- WHAT THE EXERCISE ASKS
Copy all of the data below without altering a single line.

- INFORMATION SUPPLIED
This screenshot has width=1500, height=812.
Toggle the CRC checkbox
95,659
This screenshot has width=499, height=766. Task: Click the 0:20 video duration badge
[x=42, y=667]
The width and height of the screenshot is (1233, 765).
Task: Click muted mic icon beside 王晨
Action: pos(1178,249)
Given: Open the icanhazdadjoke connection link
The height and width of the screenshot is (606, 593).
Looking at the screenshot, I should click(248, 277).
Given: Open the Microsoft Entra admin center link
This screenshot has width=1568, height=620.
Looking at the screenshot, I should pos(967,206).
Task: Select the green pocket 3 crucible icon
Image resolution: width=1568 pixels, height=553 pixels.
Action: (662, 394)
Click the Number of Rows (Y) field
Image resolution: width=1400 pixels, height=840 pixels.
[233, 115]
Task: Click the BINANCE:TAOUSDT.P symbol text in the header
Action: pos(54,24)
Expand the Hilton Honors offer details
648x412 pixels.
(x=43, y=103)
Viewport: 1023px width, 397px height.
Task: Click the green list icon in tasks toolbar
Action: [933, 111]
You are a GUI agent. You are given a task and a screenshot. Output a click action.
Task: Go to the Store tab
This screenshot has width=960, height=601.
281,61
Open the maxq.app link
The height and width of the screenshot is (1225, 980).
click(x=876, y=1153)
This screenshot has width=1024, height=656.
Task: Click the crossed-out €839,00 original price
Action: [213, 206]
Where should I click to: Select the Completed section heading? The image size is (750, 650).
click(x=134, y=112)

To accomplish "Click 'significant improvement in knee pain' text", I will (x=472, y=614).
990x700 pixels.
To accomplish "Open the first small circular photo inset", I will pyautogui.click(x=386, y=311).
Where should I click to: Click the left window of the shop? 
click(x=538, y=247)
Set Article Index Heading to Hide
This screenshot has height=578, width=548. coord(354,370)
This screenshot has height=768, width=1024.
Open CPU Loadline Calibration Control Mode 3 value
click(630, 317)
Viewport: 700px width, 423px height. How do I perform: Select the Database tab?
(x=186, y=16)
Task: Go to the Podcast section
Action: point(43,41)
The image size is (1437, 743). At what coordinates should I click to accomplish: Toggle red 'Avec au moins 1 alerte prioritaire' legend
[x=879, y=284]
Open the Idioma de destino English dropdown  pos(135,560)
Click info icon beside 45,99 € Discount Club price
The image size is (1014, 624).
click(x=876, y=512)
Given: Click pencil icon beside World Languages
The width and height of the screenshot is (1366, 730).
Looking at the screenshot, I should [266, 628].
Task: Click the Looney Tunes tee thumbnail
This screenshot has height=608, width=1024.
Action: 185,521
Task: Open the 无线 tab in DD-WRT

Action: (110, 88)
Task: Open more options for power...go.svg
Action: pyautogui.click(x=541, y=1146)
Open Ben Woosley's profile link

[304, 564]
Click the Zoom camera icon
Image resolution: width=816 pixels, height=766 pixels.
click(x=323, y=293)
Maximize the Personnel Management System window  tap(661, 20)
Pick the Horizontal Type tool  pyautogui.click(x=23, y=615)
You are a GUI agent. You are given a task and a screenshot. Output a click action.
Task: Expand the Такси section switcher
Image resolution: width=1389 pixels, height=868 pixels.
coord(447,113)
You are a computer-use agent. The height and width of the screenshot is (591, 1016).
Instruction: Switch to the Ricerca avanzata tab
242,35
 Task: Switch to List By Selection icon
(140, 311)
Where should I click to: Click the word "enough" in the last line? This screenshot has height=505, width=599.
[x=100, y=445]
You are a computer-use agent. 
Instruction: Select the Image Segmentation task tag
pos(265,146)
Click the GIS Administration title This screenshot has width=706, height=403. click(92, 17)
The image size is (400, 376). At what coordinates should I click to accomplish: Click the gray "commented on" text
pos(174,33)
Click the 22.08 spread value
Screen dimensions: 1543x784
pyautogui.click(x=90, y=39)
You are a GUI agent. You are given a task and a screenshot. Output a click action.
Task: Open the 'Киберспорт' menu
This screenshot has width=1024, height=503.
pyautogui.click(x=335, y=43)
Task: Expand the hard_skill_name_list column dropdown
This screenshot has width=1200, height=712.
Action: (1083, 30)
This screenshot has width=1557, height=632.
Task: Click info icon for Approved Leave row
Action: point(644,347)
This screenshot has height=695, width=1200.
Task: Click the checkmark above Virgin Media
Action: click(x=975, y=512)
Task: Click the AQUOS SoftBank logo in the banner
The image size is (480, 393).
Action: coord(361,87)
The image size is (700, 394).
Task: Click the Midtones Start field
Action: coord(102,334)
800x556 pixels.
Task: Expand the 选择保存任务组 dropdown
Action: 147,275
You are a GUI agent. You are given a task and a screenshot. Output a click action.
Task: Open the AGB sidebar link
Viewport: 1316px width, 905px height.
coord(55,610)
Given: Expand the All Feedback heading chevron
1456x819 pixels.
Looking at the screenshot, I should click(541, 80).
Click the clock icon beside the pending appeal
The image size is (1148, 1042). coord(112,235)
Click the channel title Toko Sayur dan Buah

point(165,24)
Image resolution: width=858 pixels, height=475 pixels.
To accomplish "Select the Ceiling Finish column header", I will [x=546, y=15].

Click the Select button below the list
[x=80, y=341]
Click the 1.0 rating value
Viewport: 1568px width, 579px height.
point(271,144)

- RESPONSE TO THE TASK
This screenshot has width=1500, height=812.
Toggle the CRC checkbox
95,659
This screenshot has width=499, height=766. Task: Click the 0:20 video duration badge
[x=42, y=667]
The width and height of the screenshot is (1233, 765).
Task: Click muted mic icon beside 王晨
Action: pos(1178,249)
Given: Open the icanhazdadjoke connection link
The height and width of the screenshot is (606, 593).
Looking at the screenshot, I should click(248, 277).
Given: Open the Microsoft Entra admin center link
This screenshot has width=1568, height=620.
Looking at the screenshot, I should pos(967,206).
Task: Select the green pocket 3 crucible icon
Image resolution: width=1568 pixels, height=553 pixels.
Action: (662, 394)
Click the Number of Rows (Y) field
Image resolution: width=1400 pixels, height=840 pixels.
[233, 115]
Task: Click the BINANCE:TAOUSDT.P symbol text in the header
Action: pos(54,24)
Expand the Hilton Honors offer details
648x412 pixels.
(x=43, y=103)
Viewport: 1023px width, 397px height.
Task: Click the green list icon in tasks toolbar
Action: [933, 111]
You are a GUI agent. You are given a task and a screenshot. Output a click action.
Task: Go to the Store tab
This screenshot has width=960, height=601.
281,61
Open the maxq.app link
The height and width of the screenshot is (1225, 980).
click(x=876, y=1153)
This screenshot has width=1024, height=656.
Task: Click the crossed-out €839,00 original price
Action: [213, 206]
Where should I click to: Select the Completed section heading? The image size is (750, 650).
click(x=134, y=112)

To accomplish "Click 'significant improvement in knee pain' text", I will (x=472, y=614).
990x700 pixels.
To accomplish "Open the first small circular photo inset", I will pyautogui.click(x=386, y=311).
Where should I click to: Click the left window of the shop? 
click(x=538, y=247)
Set Article Index Heading to Hide
This screenshot has height=578, width=548. coord(354,370)
This screenshot has height=768, width=1024.
Open CPU Loadline Calibration Control Mode 3 value
click(630, 317)
Viewport: 700px width, 423px height. How do I perform: Select the Database tab?
(x=186, y=16)
Task: Go to the Podcast section
Action: point(43,41)
The image size is (1437, 743). At what coordinates should I click to accomplish: Toggle red 'Avec au moins 1 alerte prioritaire' legend
[x=879, y=284]
Open the Idioma de destino English dropdown  pos(135,560)
Click info icon beside 45,99 € Discount Club price
The image size is (1014, 624).
click(x=876, y=512)
Given: Click pencil icon beside World Languages
The width and height of the screenshot is (1366, 730).
Looking at the screenshot, I should [266, 628].
Task: Click the Looney Tunes tee thumbnail
This screenshot has height=608, width=1024.
Action: 185,521
Task: Open the 无线 tab in DD-WRT

Action: (110, 88)
Task: Open more options for power...go.svg
Action: pyautogui.click(x=541, y=1146)
Open Ben Woosley's profile link

[304, 564]
Click the Zoom camera icon
Image resolution: width=816 pixels, height=766 pixels.
click(x=323, y=293)
Maximize the Personnel Management System window  tap(661, 20)
Pick the Horizontal Type tool  pyautogui.click(x=23, y=615)
You are a GUI agent. You are given a task and a screenshot. Output a click action.
Task: Expand the Такси section switcher
Image resolution: width=1389 pixels, height=868 pixels.
coord(447,113)
You are a computer-use agent. The height and width of the screenshot is (591, 1016).
Instruction: Switch to the Ricerca avanzata tab
242,35
 Task: Switch to List By Selection icon
(140, 311)
Where should I click to: Click the word "enough" in the last line? This screenshot has height=505, width=599.
[x=100, y=445]
You are a computer-use agent. 
Instruction: Select the Image Segmentation task tag
pos(265,146)
Click the GIS Administration title This screenshot has width=706, height=403. click(92, 17)
The image size is (400, 376). At what coordinates should I click to accomplish: Click the gray "commented on" text
pos(174,33)
Click the 22.08 spread value
Screen dimensions: 1543x784
pyautogui.click(x=90, y=39)
You are a GUI agent. You are given a task and a screenshot. Output a click action.
Task: Open the 'Киберспорт' menu
This screenshot has width=1024, height=503.
pyautogui.click(x=335, y=43)
Task: Expand the hard_skill_name_list column dropdown
This screenshot has width=1200, height=712.
Action: (1083, 30)
This screenshot has width=1557, height=632.
Task: Click info icon for Approved Leave row
Action: point(644,347)
This screenshot has height=695, width=1200.
Task: Click the checkmark above Virgin Media
Action: click(x=975, y=512)
Task: Click the AQUOS SoftBank logo in the banner
The image size is (480, 393).
Action: coord(361,87)
The image size is (700, 394).
Task: Click the Midtones Start field
Action: coord(102,334)
800x556 pixels.
Task: Expand the 选择保存任务组 dropdown
Action: 147,275
You are a GUI agent. You are given a task and a screenshot. Output a click action.
Task: Open the AGB sidebar link
Viewport: 1316px width, 905px height.
coord(55,610)
Given: Expand the All Feedback heading chevron
1456x819 pixels.
Looking at the screenshot, I should click(541, 80).
Click the clock icon beside the pending appeal
The image size is (1148, 1042). coord(112,235)
Click the channel title Toko Sayur dan Buah

point(165,24)
Image resolution: width=858 pixels, height=475 pixels.
To accomplish "Select the Ceiling Finish column header", I will [x=546, y=15].

Click the Select button below the list
[x=80, y=341]
Click the 1.0 rating value
Viewport: 1568px width, 579px height.
point(271,144)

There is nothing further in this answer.